Yitzchak Navon, the President of Israel from 1978 to 1983, died on Saturday at the age of 94. His wife died in 1993, and he is survived by two children.
A former member of the underground Irgun headed by Menachem Begin and then of the HaGanah, Navon learned Arab literature and Islamic culture at Hebrew University and served as a diplomat before entering politics and holding the post of Education Minister.
He was born to a Jerusalem Sephardi family whose descendants include Spanish Jews who made Aliyah to Jerusalem after the Spanish Expulsion in 1492.
Navon was elected to the Knesset in 1965 as a member of Ben-Gurion’s Rafi party, which merged into the Labor faction.

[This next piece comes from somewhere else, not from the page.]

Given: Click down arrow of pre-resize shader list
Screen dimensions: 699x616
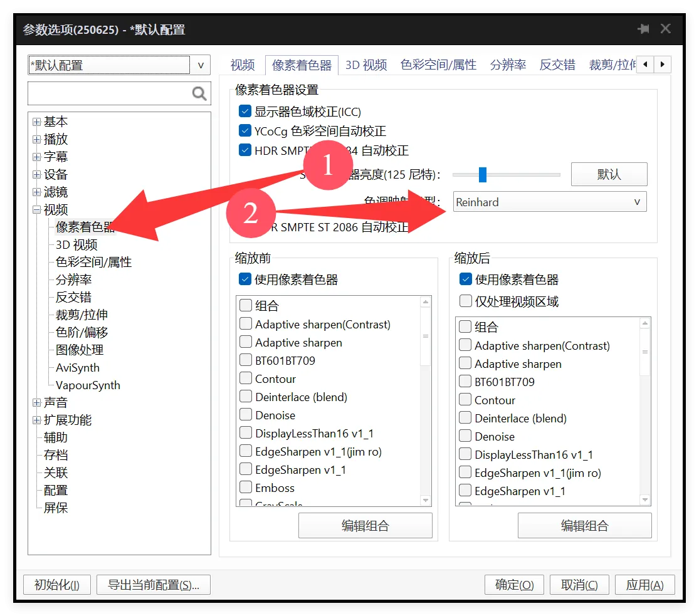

The extremely popular president was unanimously elected to the office, with no opposition, and he was the first president to live in the current presidential residence in Jerusalem. He turned down the opportunity to run for a second term of office and then became the only president to return to politics.
Navon was more popular than Labor party chairman Shimon Peres, a leading member of Labor but rejected appeals to replace him.
He left politics in 1992 but returned to public life in 1996 to chair a committee that investigated the practice of discarding blood donated by Israelis of Ethiopian origin due to concerns about AIDS transmission
Navon also was an author and wrote two musicals based on Sephardic folklore
Funeral arrangements have not yet been announced.